— WORK TO COMPLETE —
Retype the lines below exactly, from the one that contains "You are a computer-use agent." through the last, and leave every picture out.
:::::
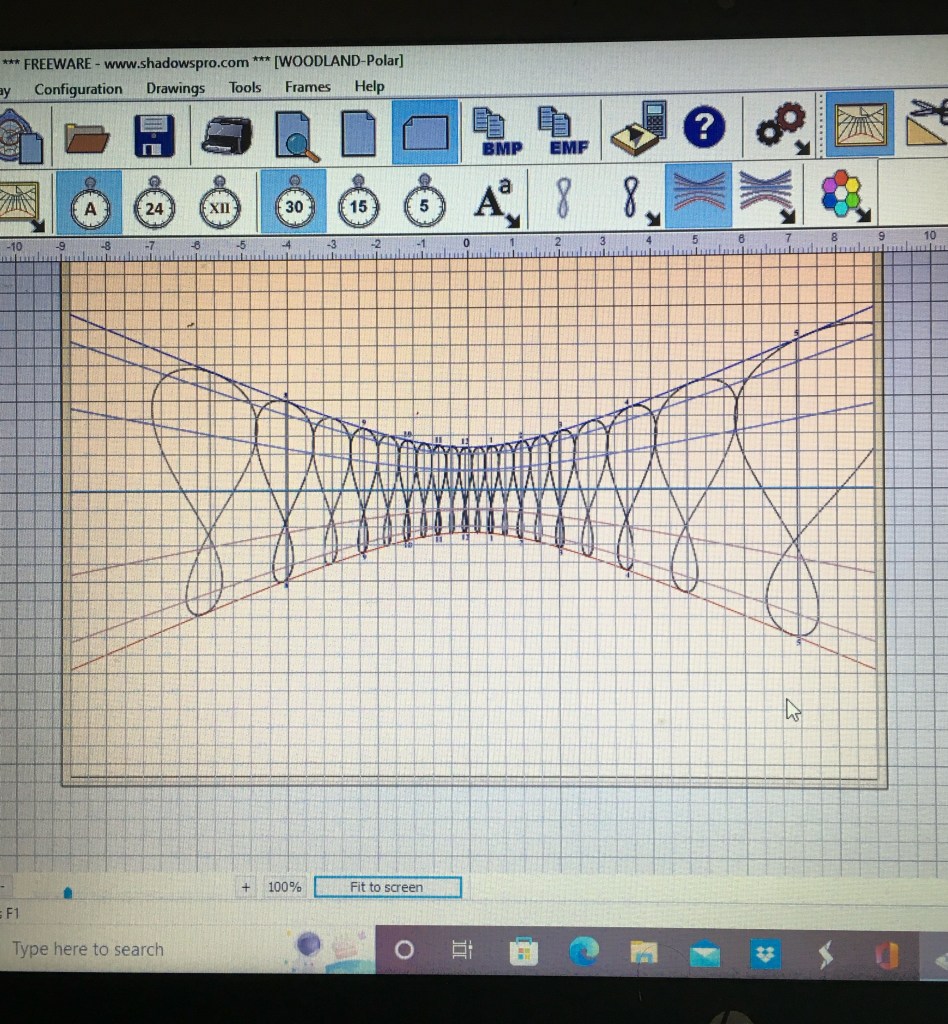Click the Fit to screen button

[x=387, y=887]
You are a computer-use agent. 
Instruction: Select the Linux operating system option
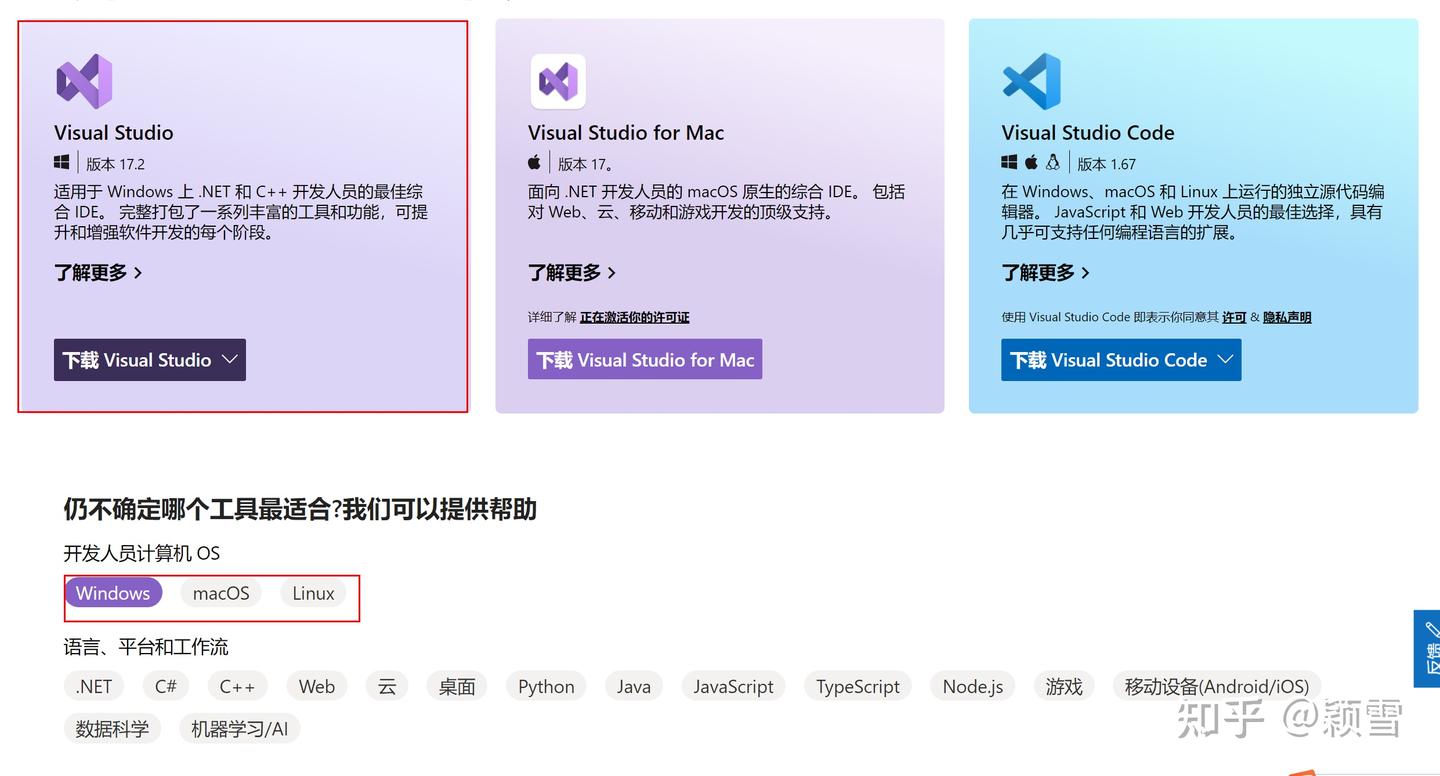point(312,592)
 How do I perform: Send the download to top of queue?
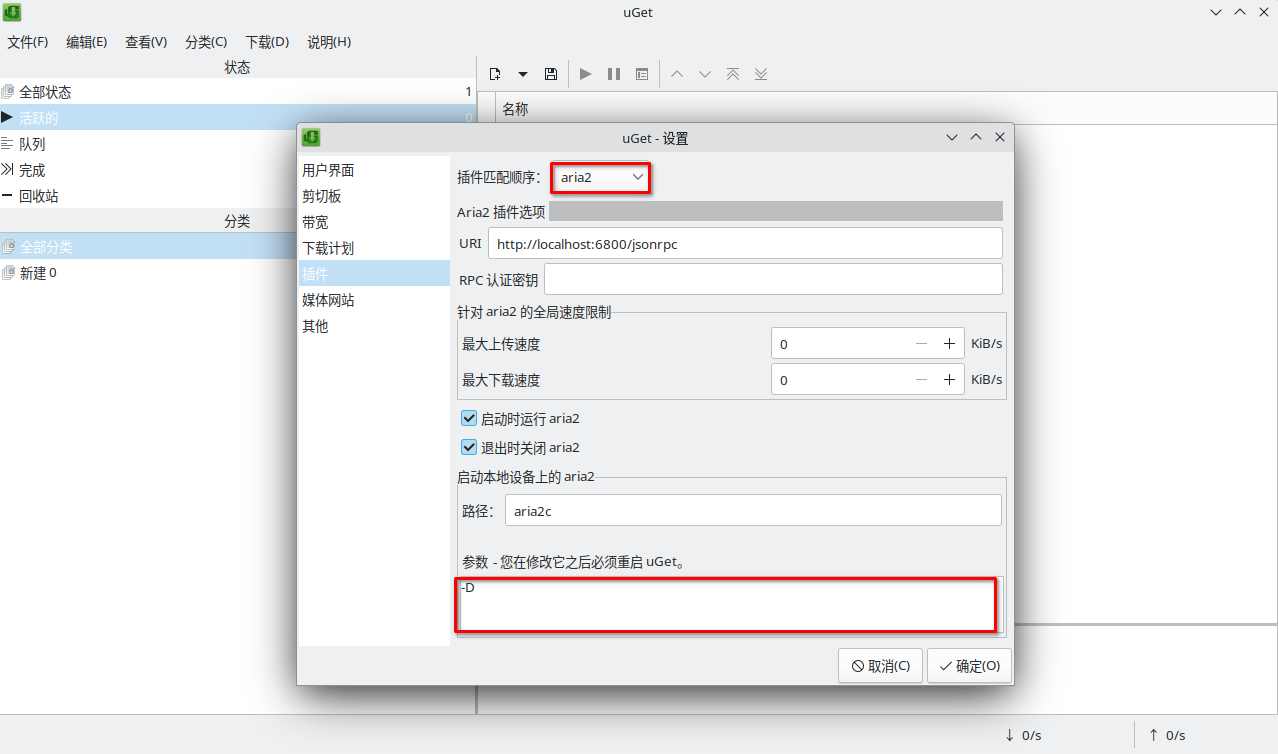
:::::
— OUTPUT FOR THIS TASK —
You are a computer-use agent. 
Instruction: Select the Linux operating system option
point(312,592)
 How do I perform: Send the download to top of queue?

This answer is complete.